In epithelia, transcellular water transport flows through aquaporins, transmembrane proteins allowing the passage of water with respect to the osmotic gradient (Agre, 2004). So far, thirteen aquaporins (AQPs, named AQP0 to AQP12) have been identified. They have been classified, according to their permeability and structural characteristics, into classical aquaporins (AQP0, AQP1, AQP2, AQP4, AQP5, AQP6, AQP8; only permeable to water), aquaglyceroporins (AQP3, AQP7, AQP9, AQP10; permeable to water and small solute such as glycerol) and non-classical aquaporins (AQP11 and AQP12; whose permeability is still debated and display particular structural features) (Agre, 2004). AQP expression in RPE cells is variable among species and has been best documented in rat and human. Rat RPE cells have been shown to express AQP0 (Hollborn et al., 2011, 2012a), AQP1 (Hollborn et al., 2012a; Ortak et al., 2013; Köferl et al., 2014), AQP2 (Ortak et al., 2013), AQP3 (Hollborn et al., 2012a,b), AQP4 (Rehak et al., 2011; Ortak et al., 2013; Köferl et al., 2014), AQP5 (Hollborn et al., 2011, 2012a), AQP6 (Hollborn et al., 2012a; Ortak et al., 2013), AQP7 (Hollborn et al., 2012a), AQP8 (Hollborn et al., 2012a), AQP9 (Hollborn et al., 2011, 2012a; Ortak et al., 2013), AQP11 (Hollborn et al., 2011, 2012a). Human RPE cells have been shown to express several AQPs. The expression of AQP1 (Stamer et al., 2003) remains controversial (Hamann et al., 1998; Levin and Verkman, 2006) on human RPE cells. Human RPE cells have been shown to express AQP3 (Hollborn et al., 2012b) and AQP7 (Tran et al., 2013). Besides, AQP1, AQP3, AQP4, AQP5, AQP6, AQP7, AQP10, AQP11, and AQP12 have been shown to be expressed in hESC- and hiPSC-derived RPE cells (Juuti-Uusitalo et al., 2013). Therefore, AQPs are likely to be involved in RPE water secretion and absorption occurring following light and dark exposure of the retina, respectively.
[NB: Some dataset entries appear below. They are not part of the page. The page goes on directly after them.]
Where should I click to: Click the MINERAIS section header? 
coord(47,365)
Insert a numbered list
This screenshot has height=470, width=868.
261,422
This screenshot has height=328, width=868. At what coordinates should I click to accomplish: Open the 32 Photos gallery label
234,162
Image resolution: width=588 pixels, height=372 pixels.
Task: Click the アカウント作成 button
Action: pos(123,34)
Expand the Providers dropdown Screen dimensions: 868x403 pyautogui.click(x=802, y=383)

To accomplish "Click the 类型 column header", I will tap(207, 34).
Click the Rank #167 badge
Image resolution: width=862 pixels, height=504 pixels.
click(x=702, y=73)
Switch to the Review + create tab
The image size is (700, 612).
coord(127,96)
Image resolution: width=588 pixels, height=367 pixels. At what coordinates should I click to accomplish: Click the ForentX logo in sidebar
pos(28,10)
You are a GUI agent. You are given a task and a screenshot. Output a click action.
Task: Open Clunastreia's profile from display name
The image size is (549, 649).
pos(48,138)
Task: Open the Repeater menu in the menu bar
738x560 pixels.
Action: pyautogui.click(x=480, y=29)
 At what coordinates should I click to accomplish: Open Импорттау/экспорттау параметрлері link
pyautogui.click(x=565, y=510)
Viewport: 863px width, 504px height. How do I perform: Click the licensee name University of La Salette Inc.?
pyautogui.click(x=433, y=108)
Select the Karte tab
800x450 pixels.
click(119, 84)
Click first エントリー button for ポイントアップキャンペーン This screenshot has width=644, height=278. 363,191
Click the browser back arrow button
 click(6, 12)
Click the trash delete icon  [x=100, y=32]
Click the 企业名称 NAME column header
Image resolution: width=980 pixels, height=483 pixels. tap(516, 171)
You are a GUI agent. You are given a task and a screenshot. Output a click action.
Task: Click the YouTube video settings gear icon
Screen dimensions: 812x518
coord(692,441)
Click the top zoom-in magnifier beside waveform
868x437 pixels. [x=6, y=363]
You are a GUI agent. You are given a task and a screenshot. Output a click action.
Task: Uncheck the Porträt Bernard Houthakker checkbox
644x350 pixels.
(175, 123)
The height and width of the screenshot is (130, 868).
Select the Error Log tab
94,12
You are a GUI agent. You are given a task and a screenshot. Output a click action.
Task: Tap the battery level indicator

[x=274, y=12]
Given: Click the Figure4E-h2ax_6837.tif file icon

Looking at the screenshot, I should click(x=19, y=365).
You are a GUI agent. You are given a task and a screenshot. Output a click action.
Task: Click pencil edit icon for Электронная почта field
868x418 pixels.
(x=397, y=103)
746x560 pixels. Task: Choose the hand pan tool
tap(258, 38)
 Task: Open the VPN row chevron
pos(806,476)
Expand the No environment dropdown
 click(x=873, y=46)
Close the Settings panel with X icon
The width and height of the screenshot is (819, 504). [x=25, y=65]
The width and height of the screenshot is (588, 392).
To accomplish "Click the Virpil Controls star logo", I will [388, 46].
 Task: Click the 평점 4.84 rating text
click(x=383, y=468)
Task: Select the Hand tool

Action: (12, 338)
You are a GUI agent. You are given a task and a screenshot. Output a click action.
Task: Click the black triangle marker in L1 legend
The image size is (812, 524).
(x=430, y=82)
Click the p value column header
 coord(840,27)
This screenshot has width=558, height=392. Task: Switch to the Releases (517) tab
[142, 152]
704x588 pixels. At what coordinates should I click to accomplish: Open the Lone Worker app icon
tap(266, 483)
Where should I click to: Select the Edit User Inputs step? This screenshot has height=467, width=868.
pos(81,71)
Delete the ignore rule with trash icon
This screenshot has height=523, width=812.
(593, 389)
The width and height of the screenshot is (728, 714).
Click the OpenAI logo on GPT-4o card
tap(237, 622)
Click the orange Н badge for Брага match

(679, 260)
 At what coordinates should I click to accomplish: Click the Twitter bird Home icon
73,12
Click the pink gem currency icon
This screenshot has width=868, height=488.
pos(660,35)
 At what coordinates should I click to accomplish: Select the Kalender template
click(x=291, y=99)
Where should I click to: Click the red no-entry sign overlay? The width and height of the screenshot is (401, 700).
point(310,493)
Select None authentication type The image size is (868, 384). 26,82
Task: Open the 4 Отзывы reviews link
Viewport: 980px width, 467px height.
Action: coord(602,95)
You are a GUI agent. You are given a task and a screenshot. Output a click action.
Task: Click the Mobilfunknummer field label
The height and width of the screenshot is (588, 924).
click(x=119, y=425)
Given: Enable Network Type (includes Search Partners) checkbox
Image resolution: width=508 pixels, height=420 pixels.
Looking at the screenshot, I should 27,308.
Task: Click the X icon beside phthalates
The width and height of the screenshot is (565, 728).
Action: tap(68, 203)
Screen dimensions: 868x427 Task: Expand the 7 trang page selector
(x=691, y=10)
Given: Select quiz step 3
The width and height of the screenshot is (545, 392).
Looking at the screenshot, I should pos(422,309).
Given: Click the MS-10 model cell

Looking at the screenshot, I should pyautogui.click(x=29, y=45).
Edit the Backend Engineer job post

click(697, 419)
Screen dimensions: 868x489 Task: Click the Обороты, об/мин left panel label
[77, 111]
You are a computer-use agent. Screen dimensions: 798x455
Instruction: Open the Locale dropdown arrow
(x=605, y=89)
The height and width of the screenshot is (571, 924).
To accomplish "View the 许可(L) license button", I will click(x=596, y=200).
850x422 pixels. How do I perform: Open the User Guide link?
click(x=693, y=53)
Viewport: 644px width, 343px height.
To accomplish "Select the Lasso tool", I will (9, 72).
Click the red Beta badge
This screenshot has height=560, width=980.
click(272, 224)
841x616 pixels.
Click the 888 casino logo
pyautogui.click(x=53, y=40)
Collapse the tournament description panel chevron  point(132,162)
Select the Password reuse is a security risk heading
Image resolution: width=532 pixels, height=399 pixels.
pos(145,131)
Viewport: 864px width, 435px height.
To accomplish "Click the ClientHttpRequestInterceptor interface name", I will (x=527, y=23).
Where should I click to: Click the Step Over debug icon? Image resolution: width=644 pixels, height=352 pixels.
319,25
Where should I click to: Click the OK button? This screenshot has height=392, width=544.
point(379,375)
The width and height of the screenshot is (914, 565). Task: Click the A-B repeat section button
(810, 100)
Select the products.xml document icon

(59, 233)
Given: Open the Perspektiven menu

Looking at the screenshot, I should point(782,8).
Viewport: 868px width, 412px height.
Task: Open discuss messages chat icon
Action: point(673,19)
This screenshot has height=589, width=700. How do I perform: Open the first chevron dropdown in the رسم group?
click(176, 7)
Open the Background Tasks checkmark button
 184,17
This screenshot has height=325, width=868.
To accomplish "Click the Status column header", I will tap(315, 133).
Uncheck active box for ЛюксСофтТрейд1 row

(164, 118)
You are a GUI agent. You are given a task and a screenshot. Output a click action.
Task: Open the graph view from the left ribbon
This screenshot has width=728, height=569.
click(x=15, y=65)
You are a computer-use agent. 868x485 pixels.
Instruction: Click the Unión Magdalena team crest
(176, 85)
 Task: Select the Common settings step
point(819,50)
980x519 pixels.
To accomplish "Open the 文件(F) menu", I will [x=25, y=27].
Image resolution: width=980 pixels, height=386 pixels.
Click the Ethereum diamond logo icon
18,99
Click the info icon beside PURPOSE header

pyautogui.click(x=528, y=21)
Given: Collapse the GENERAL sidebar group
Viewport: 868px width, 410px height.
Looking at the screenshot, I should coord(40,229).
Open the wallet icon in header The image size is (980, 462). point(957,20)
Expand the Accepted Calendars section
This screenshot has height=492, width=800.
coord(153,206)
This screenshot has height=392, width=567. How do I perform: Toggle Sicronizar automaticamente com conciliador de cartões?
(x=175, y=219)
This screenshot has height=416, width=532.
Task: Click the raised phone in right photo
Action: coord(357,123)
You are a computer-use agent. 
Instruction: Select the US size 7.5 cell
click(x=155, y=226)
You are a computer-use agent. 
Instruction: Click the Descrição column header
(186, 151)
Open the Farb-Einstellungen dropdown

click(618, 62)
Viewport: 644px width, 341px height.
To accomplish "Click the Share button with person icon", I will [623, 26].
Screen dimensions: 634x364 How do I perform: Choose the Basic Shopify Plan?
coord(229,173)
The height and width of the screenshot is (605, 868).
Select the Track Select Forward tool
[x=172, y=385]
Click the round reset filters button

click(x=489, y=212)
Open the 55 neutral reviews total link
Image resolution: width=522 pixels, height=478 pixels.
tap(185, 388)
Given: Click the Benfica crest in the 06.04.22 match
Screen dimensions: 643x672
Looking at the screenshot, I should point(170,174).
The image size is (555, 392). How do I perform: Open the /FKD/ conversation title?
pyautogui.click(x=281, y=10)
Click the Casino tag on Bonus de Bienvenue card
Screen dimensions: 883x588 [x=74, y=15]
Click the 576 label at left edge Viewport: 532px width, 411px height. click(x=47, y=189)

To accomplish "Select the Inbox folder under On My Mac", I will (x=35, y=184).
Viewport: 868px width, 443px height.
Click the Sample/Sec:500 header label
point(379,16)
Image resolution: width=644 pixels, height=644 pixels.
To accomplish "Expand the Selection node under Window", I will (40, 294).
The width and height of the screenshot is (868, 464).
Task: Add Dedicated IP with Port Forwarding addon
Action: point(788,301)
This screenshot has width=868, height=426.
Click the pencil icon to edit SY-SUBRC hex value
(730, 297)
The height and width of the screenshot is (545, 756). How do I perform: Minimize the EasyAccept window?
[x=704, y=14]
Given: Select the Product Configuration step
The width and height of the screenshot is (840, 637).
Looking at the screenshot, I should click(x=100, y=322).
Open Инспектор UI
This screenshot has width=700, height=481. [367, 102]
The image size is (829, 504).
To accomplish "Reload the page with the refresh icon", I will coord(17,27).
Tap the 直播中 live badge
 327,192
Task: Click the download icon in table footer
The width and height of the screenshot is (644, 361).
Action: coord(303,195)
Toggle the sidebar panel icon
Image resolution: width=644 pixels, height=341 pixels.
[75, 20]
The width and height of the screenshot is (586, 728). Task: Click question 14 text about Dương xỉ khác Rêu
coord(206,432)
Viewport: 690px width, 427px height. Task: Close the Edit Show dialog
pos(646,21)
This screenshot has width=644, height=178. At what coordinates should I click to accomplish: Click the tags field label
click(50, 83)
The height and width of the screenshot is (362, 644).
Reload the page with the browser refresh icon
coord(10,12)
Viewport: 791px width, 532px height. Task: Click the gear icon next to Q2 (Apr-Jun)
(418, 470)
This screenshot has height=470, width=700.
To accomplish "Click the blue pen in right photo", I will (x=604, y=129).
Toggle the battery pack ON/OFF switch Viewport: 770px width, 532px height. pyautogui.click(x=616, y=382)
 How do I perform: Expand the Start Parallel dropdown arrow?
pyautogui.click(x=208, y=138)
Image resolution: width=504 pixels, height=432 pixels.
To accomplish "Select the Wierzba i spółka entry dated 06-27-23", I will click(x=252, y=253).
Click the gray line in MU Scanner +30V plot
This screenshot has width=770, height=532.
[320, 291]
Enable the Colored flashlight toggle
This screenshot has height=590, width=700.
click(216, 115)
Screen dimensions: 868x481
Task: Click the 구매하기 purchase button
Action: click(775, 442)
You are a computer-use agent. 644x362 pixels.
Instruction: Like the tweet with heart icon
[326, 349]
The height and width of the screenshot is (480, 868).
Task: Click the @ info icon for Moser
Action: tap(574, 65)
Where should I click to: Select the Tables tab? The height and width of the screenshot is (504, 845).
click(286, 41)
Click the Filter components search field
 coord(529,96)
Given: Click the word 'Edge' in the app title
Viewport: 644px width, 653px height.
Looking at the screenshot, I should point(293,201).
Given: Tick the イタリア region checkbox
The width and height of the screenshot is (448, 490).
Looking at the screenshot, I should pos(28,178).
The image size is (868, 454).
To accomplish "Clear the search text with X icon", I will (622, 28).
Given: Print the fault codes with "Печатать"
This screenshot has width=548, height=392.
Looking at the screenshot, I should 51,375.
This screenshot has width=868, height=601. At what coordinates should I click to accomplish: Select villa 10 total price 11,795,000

Origins of the Hyperosmolar Stress Stimulating the Retinal Pigmented Epithelium
Several ocular pathologies can result in the rupture of either the inner or the outer BRB, leading to the accumulation of water in the retina and the formation of edema. Depending on the origin, severity and duration of the edema in the macula, sight may be altered.
The major causes of inner BRB rupture are diabetic retinopathy (DR), retinal vein occlusion (RVO), and uveitis. DR represents the most frequent cause of blindness in adults in the USA (Congdon et al., 2003; Antonetti et al., 2012). In the USA, it is estimated that 86 and 40% of the patients suffering from type 1 or type 2 diabetes, respectively, develop DR. The physiopathology of DR is extremely complex. Indeed, chronic exposure to hyperglycemia and other causal risk factors initiate a cascade of biochemical and physiological modifications leading to microvascular damages and alteration of sight (Fong et al., 2004; Antonetti et al., 2012). The major factors involved in the pathogenesis of DR are sorbitol and advanced glycated-end products accumulation, oxidative stress, protein kinase C activation, inflammation, positive regulation of renin-angiotensin system and VEGF (Boscia, 2010). RVO, obstruction of the retinal venous system by thrombus formation, external compression, or alteration of the vein walls, is the second most frequent retinal vascular disease after DR affecting more than 16 millions people worldwide (Rogers et al., 2010). Several risks factors have been associated with RVO including hypertension, hyperlipidemia, diabetes, thrombophilia, hypercoagulation, systemic and inflammatory diseases, medications and ocular conditions (Jaulim et al., 2013). Infectious or non-infectious uveitis is an intraocular inflammation affecting principally the uvea, but also often the cornea, vitreous body, retina, and/or optical nerve (de Smet et al., 2011). The etiology, frequency, and characteristics of uveitis vary depending on the geographic localization (de Smet et al., 2011; Willermain et al., 2012). In a similar way, RD, RVO, and uveitis can cause the rupture of the inner BRB accompanied with or without the presence of concomitant rupture of the OLM, thereby causing neuroretinal edema, or neuroretinal and subretinal edema, respectively.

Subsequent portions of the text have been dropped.